+++ EXTRAIT

CASTORIADIS, DEWITTE, LATOUCHE E TUTTI QUANTI

 

 

La diffusion récente sur le site « Notbored » d’une version anglaise du débat entre Castoriadis et le MAUSS, publié par « Mille et une nuits » sous le titre « Démocratie et Relativisme », est présentée par ses initiateurs comme un « électro-samizdat », élégant euphémisme qui ne nous permet pas d’éluder le problème qu’ont soulevé, dans leur édition des « écrits politiques » du même auteur, Enrique Escobar, Myrto Gondicas et Pascal Vernay : certains écrits de  Castoriadis, disent-ils, ont fait l’objet « d’éditions sur la Toile que l’on qualifiera, si l’on est d’humeur conciliante, de « militantes ». On ne peut ni les condamner par principe (elles ont parfois mis à la disposition des lecteurs des choses introuvables) ni les approuver sans réserve (un vrai travail d’édition aurait été préférable) » [La question du mouvement ouvrier, tome 1, p. 10]   

Problème délicat, que je n’aurai pas la prétention de résoudre : si je me crois tenu d’en dire quelques mots, c’est parce que toute édition des écrits de Castoriadis, qu’elle soit « sauvage » ou « autorisée », met en jeu la légitimité des interprétations proposées par les éditeurs, dans leurs avant-propos et leurs annotations. Et, dans le cas précis de cet electro-samizdat, « Democracy and Relativism », je suis interloqué par l’interprétation que développe le traducteur anonyme (« Anonymous Translator ») dans le « Foreword » où il présente sa traduction. Presque tout ce qu’il dit contredit l’impression que m’avait fait la lecture de ce débat, quand la Revue du MAUSS l’a publiée dans ses numéros 13 et 14, en 1999, puis quand j’ai pu l’entendre sur bande magnétique, puisque je n’avais pas pu y assister moi-même (quand il avait eu lieu, le samedi 10 décembre 1994, j’étais encore professeur de lycée, et j’avais quatre heures de classe le samedi matin).

++++++

CONSIGNE:
D'après l'extrait sur le débat entre Castoriadis et le MAUSS, à quelle date ce débat a-t-il eu lieu ? Les données ne sont pas utiles pour répondre.

+++ DONNÉES

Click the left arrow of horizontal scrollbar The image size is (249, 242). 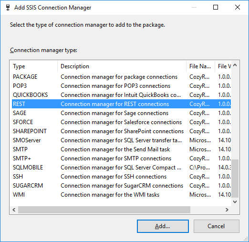coord(14,210)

++++++

RÉPONSE:
Le samedi 10 décembre 1994.